§ Objective
Give the material below again, swapping every "arrowhead" for "arrow tip" and changing nothing else. Leave the pictures out.

§ Record extracts
====================

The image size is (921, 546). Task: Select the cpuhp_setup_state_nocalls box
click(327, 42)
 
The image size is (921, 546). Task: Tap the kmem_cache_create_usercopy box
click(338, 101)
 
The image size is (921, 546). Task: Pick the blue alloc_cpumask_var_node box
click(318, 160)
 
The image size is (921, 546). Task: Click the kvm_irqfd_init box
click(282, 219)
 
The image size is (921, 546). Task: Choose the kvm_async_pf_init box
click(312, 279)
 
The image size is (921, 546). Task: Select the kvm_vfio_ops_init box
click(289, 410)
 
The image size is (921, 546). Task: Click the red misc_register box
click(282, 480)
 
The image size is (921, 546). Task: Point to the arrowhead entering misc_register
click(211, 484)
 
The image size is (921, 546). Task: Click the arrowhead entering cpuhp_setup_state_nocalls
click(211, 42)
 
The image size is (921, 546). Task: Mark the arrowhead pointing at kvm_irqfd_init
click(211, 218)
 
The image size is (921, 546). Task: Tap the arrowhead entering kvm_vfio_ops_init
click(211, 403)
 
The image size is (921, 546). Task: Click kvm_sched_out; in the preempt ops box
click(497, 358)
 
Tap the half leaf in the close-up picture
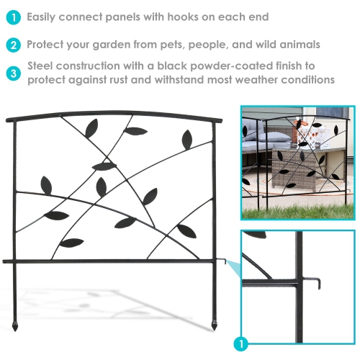254,234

====================

§ Answer
The image size is (921, 546). Task: Select the cpuhp_setup_state_nocalls box
click(327, 42)
 
The image size is (921, 546). Task: Tap the kmem_cache_create_usercopy box
click(338, 101)
 
The image size is (921, 546). Task: Pick the blue alloc_cpumask_var_node box
click(318, 160)
 
The image size is (921, 546). Task: Click the kvm_irqfd_init box
click(282, 219)
 
The image size is (921, 546). Task: Choose the kvm_async_pf_init box
click(312, 279)
 
The image size is (921, 546). Task: Select the kvm_vfio_ops_init box
click(289, 410)
 
The image size is (921, 546). Task: Click the red misc_register box
click(282, 480)
 
The image size is (921, 546). Task: Point to the arrow tip entering misc_register
click(211, 484)
 
The image size is (921, 546). Task: Click the arrow tip entering cpuhp_setup_state_nocalls
click(211, 42)
 
The image size is (921, 546). Task: Mark the arrow tip pointing at kvm_irqfd_init
click(211, 218)
 
The image size is (921, 546). Task: Tap the arrow tip entering kvm_vfio_ops_init
click(211, 403)
 
The image size is (921, 546). Task: Click kvm_sched_out; in the preempt ops box
click(497, 358)
 
Tap the half leaf in the close-up picture
254,234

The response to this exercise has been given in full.